■ **WHAT YOU ARE ASKED TO DO**: In the foray report, can you rewrite the passage from "As of 12/16/2022, I" to "by 72 identifiers.", replacing "observers" with "participants"?

■ **DOCUMENT TEXT**:
Heather Erickson, 2020 Marek Scholarship Award Recipient
The Early Bird Foray
There was so much to love about NAMA 2022 National Foray, starting with the first day. I rode down with John and Claudette Lamprecht, so we made sure we arrived in time for the Early Bird Foray. I am happy we did. It was probably my favorite. It was right on the lodge property. And we had a lot of great people that went for this hike which made it particularly informative. This is also where I gleefully found lots of Black Trumpets, which were already dehydrated due to how dry the weather had been. This saved us a lot of work, and they were everywhere on this foray.
While the drought made it tough to bring home baskets full of edibles, there was still a lot of variety to be found. The I Naturalist app was quickly adopted by the foray attendees.
As of 12/16/2022, I Naturalist says that for the NAMA 2022 Project, 83 observers made 1402 observations, and of those observations, there 310 species were identified by 72 identifiers.

(Saved entries)
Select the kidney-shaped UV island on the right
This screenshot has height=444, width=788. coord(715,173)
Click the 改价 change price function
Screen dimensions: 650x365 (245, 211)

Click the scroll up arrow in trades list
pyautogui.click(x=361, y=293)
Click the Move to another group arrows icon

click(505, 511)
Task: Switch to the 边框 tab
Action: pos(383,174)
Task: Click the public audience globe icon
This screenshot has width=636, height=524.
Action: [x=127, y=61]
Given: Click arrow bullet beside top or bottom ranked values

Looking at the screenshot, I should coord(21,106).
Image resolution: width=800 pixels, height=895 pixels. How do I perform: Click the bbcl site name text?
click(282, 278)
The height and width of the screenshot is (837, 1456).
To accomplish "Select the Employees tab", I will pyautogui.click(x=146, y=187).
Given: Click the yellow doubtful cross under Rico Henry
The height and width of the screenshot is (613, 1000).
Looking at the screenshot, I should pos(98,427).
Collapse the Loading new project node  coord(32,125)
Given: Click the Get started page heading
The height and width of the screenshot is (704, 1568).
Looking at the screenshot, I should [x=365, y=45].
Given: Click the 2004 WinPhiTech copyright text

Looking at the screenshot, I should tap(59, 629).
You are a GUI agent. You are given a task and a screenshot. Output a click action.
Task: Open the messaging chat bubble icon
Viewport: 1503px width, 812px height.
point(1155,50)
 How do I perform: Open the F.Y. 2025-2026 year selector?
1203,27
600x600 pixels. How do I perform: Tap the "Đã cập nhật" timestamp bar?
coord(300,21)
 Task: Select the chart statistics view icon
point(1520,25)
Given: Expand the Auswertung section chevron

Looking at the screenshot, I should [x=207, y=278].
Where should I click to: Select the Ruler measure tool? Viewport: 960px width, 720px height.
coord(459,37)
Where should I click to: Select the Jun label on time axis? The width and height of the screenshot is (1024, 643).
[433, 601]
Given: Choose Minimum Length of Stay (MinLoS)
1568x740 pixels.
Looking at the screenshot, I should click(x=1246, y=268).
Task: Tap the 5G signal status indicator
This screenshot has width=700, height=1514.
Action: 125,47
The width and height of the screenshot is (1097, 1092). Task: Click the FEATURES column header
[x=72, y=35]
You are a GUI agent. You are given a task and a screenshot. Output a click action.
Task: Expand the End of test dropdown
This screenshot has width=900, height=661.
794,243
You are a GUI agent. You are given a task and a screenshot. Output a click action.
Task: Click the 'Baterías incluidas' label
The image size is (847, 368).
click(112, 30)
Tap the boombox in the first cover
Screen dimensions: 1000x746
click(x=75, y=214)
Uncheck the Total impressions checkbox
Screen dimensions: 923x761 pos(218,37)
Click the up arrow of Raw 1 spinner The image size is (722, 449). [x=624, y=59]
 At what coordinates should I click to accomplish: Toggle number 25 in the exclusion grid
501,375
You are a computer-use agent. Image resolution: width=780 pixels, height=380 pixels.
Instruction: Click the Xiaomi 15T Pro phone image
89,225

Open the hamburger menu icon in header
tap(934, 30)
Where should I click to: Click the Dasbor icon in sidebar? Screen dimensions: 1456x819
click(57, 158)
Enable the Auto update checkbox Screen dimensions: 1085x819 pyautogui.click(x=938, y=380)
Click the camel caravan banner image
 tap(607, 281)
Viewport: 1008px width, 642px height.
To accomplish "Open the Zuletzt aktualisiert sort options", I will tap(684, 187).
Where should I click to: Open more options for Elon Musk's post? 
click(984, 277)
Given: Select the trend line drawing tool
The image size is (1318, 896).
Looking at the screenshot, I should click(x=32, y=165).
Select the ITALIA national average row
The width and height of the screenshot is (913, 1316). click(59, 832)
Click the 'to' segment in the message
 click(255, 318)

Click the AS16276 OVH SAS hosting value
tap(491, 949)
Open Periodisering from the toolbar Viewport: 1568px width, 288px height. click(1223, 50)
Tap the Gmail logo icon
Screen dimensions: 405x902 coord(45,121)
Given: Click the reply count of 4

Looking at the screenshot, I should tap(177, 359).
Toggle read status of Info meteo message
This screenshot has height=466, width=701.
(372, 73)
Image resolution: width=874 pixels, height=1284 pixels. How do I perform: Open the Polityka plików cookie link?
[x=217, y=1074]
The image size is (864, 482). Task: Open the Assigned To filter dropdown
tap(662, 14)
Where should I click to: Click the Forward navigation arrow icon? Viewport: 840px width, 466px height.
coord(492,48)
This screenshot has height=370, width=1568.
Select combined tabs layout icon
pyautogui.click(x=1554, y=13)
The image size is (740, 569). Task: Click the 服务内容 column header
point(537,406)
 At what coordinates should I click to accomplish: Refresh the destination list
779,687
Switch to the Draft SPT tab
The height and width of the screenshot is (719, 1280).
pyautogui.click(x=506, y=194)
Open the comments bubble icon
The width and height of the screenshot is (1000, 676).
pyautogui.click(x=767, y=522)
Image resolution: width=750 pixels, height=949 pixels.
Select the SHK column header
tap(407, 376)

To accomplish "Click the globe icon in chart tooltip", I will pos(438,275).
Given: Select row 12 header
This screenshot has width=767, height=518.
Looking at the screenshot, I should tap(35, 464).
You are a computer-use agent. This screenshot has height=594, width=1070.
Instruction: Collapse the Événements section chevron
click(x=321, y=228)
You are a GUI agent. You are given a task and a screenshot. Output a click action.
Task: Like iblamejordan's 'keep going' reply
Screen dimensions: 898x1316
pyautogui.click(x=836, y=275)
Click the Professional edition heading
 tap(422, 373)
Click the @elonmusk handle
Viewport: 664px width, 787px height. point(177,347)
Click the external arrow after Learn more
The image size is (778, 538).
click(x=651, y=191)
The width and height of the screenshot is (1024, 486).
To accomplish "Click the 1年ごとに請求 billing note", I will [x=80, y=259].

■ **ANSWER SPACE**:
As of 12/16/2022, I Naturalist says that for the NAMA 2022 Project, 83 participants made 1402 observations, and of those observations, there 310 species were identified by 72 identifiers.